Die Mitralklappeninsuffizienz

Ultraschallbild einer Mitralklappeninsuffizienz

Als Mitralklappeninsuffizienz bezeichnet man die „Undichtigkeit“ der Mitralklappe bedingt durch einen gestörten Klappenschluss. Sie ist der zweithäufigste Herzklappenfehler in Europa und oft über die Jahre stetig fortschreitend. Die Ursache dafür kann ein primärer Schaden an der Klappe selbst (Entzündung, Alterung, angeborene Verdickung) oder eine Erweiterung der linken Herzkammern sein.  

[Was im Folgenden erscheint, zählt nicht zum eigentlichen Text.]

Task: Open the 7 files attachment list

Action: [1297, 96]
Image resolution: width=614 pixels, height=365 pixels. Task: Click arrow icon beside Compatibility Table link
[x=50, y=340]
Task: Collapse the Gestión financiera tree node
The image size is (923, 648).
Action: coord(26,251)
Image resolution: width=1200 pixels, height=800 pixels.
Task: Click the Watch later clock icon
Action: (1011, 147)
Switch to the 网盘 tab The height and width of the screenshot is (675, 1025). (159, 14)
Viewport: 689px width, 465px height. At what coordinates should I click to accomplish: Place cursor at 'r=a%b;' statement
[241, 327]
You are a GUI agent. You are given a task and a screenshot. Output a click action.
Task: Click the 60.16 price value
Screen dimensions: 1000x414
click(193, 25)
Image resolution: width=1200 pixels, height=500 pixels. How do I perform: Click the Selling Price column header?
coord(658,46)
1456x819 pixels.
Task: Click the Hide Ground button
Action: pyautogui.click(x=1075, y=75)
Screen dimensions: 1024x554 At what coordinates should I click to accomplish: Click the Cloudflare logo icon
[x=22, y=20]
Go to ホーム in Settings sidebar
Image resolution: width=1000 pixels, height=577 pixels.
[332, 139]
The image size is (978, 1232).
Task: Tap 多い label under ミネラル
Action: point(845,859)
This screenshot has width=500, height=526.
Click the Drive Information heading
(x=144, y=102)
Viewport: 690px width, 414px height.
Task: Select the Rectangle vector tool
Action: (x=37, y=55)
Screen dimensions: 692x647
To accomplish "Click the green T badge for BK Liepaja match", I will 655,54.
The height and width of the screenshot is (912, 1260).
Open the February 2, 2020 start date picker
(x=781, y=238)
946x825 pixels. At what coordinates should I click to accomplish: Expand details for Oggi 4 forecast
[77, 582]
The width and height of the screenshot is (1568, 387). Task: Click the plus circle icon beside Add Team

Bei einer Mitralklappeninsuffizienz kommt es zu einem Rückfluss des Bluts aus der linken Herzkammer in den linken Vorhof. Dies führt zu einer vermehrten Blutfülle der linken Herzkammern und der Lungengefäße. Patienten mit einer leichten Form haben oftmals keine Beschwerden. Eine schwere Mitralklappeninsuffizienz macht sich häufig durch Symptome wie Luftnot, Leistungsschwäche oder auch Herzrhythmusstörungen bemerkbar.  

Bei schweren Formen hat sich die herzchirurgische Operation seit vielen Jahren als Therapieverfahren etabliert. Dabei wird die Klappe rekonstruiert („repariert“) oder durch eine künstliche Herzklappe ersetzt. Zum Teil wird gleichzeitig eine Bypassoperation der Herzkranzgefäße oder einer Raffung der Trikuspidalklappe durchgeführt.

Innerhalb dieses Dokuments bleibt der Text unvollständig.